Capitol Buzz for Monday, 2/13
Five Stories To Think About Today
* Today the Legislature returns for the sixth week of the session. Now that they've passed the midway point, expect the pace of lawmaking to quicken. Subcommittees in both chambers are no longer meeting, and the Senate is readying its budget to match the House's or begin negotiations with the House.
* This afternoon the Senate will again take up prison privatization, SB 2038. The issue is a priority of Senate leadership, but there are a number of Republicans who are opposed, lead by Sens. Mike Fasano and Paula Dockery. The vote appears too close to call, with the Senate sharply divided.

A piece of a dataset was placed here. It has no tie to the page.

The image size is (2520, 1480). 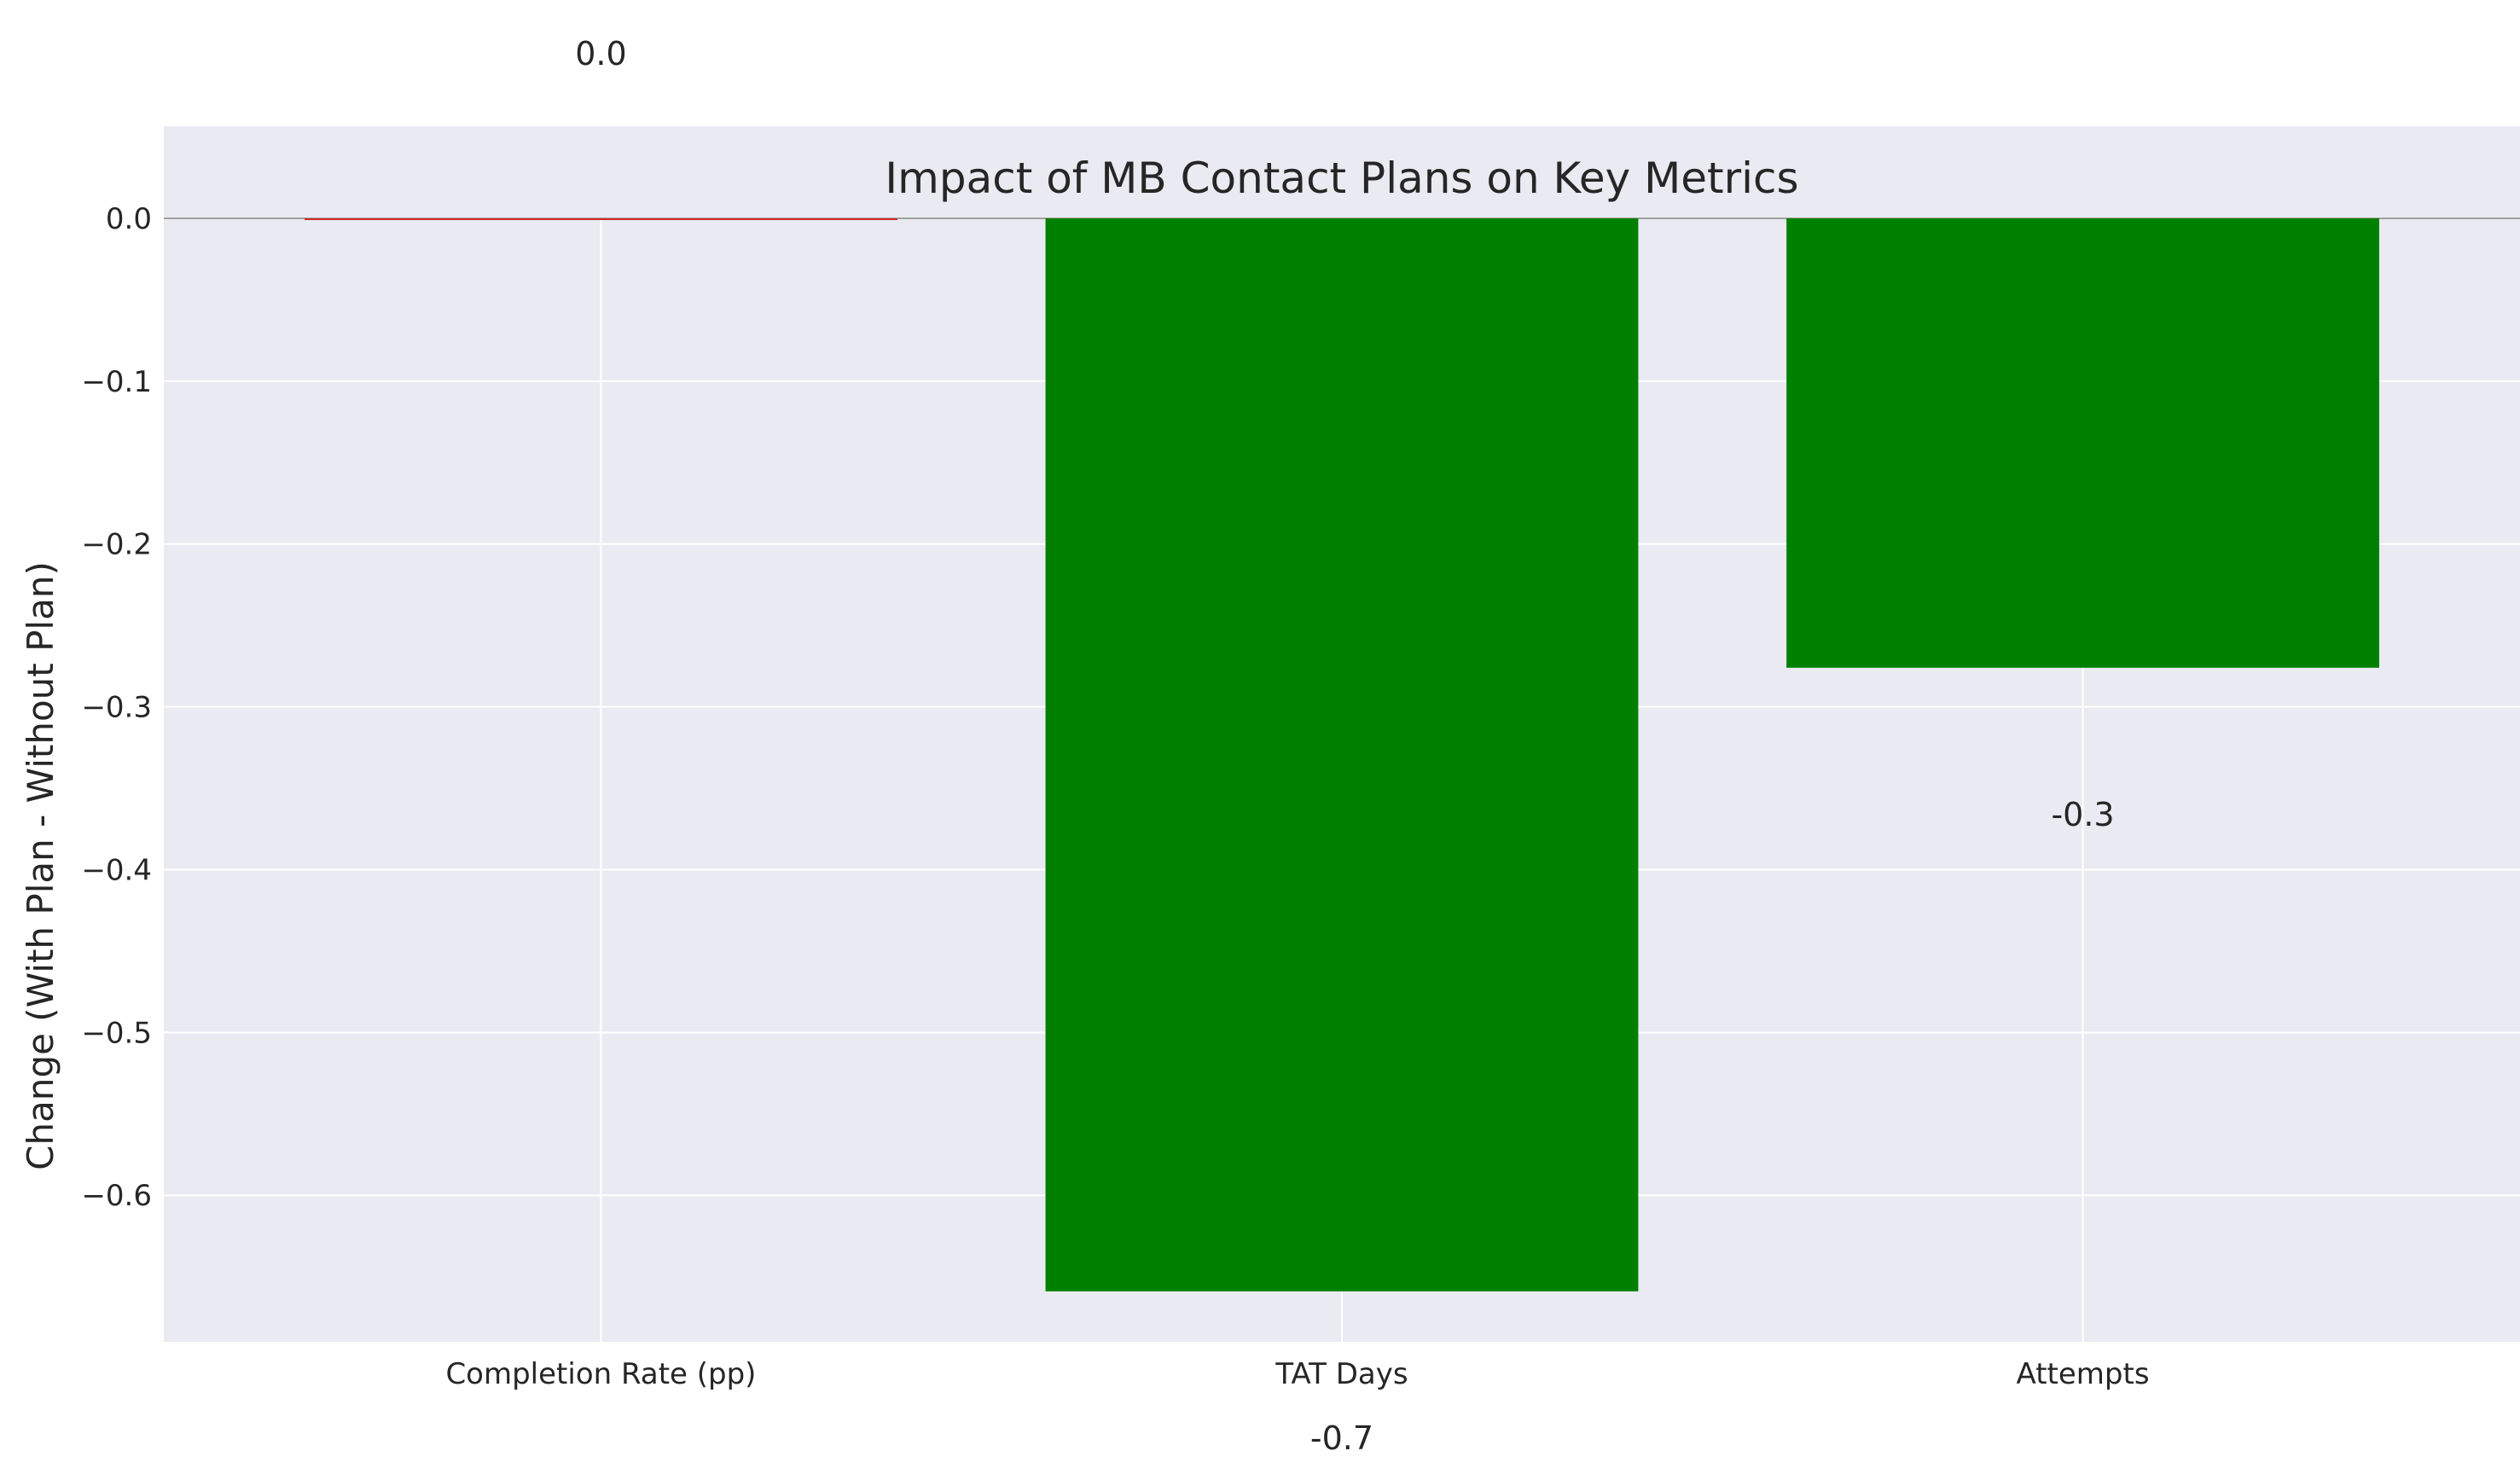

* Also on the Senate calendar Monday are several items related to veterans issues. That includes a bill to create a Combat Infantry Badge license plate and a bill urging Congress to support efforts to commemorate the 40th anniversary of the end of U.S. involvement in the Vietnam War.
* The House education committee is taking up the school prayer bill that passed last week in the Senate. The bill, introduced by Sen. Gary Siplin, changed significantly in the Senate -- from allowing schoolchildren to deliver "prayers and benedictions" at noncompulsory assemblies at secondary schools to giving them freedom to deliver "inspirational messages" at any assembly of any school level.

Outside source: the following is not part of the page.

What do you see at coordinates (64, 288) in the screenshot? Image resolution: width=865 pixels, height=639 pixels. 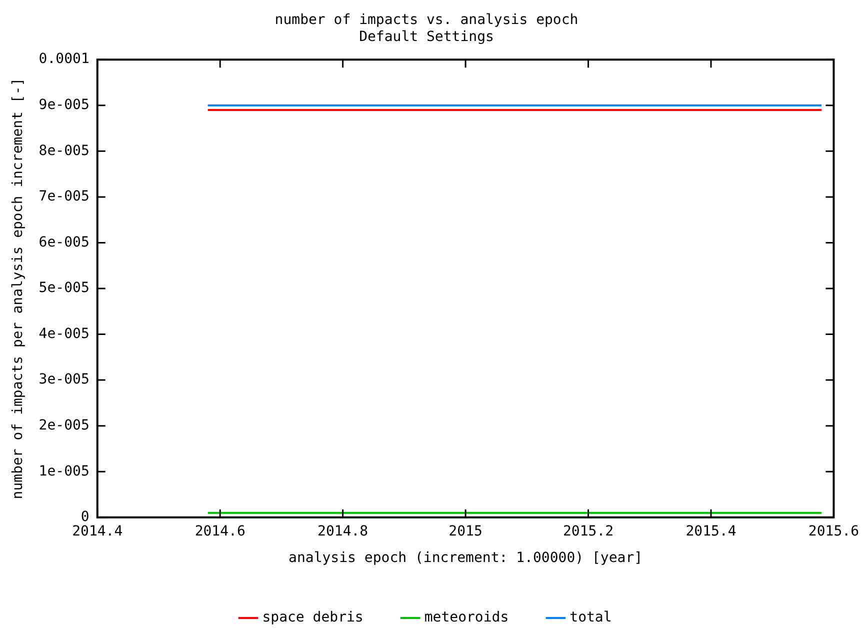 I see `y-tick-label: 5e-005` at bounding box center [64, 288].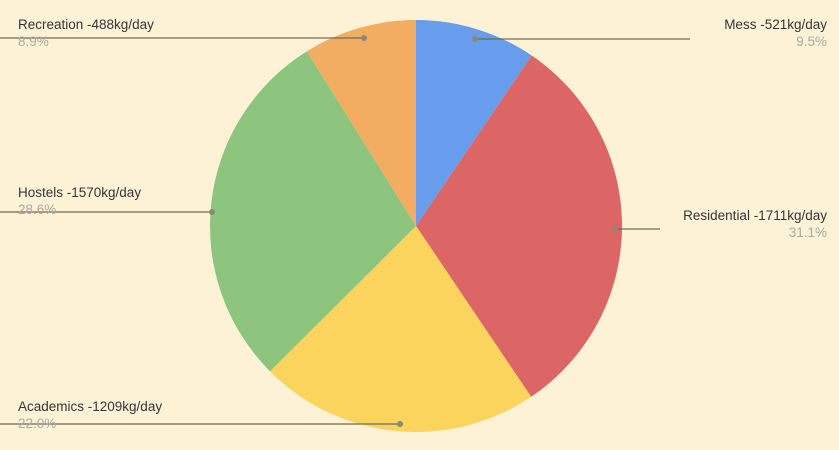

* Finally, ready yourself for the roar of hundreds of motorcycle engines. Today ABATE, or American Bikers Against Totalitarian Enactments, will hold its annual rally in the Capitol courtyard. Each year ABATE lobbies to get $250,000 in the budget for motorcycle safety awareness.
Three Issues You Missed Over The Weekend
* A corrections officer and a Quincy man were charged with several counts of fraud Friday, after a joint IRS/FDLE investigation found the two were working together to get inmates' names and social security numbers to file fraudlent federal income tax returns without their knowledge.

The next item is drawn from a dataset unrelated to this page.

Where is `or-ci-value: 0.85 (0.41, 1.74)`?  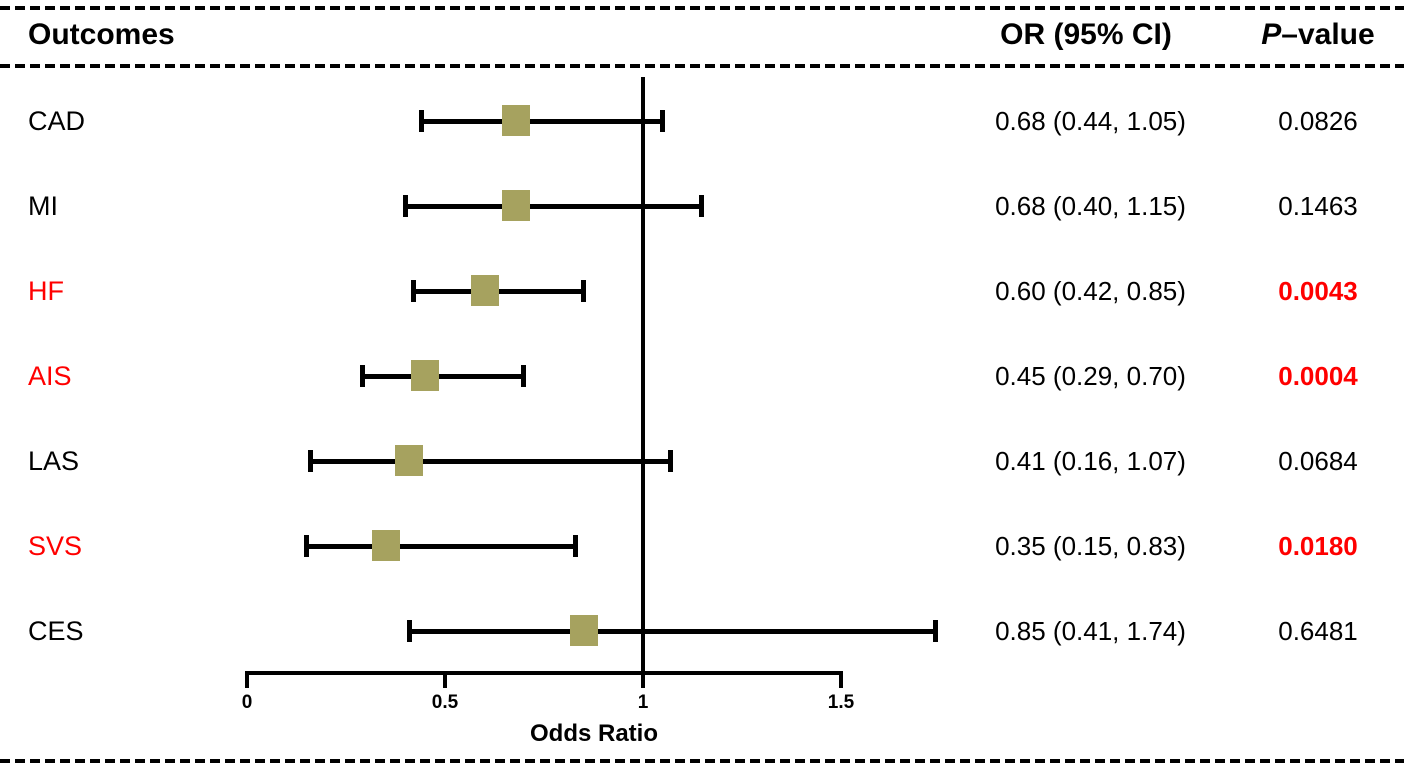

* Nearly every state has signed off on a $25 billion deal with the nation’s largest mortgage lenders over foreclosure abuses that occurred after the housing bubble burst. Florida's share is second, at $8.4 billion, only behind California. And as part of the deal, five major banks — Bank of America, JPMorgan Chase, Wells Fargo, Citigroup and Ally Financial — will have three years to reduce loans for nearly 1 million households.
* The Legislature has advanced proposals for several billion dollars in new unfunded tax cuts that, if passed, will come out of the coffers of cities and counties across the state instead of the state budget.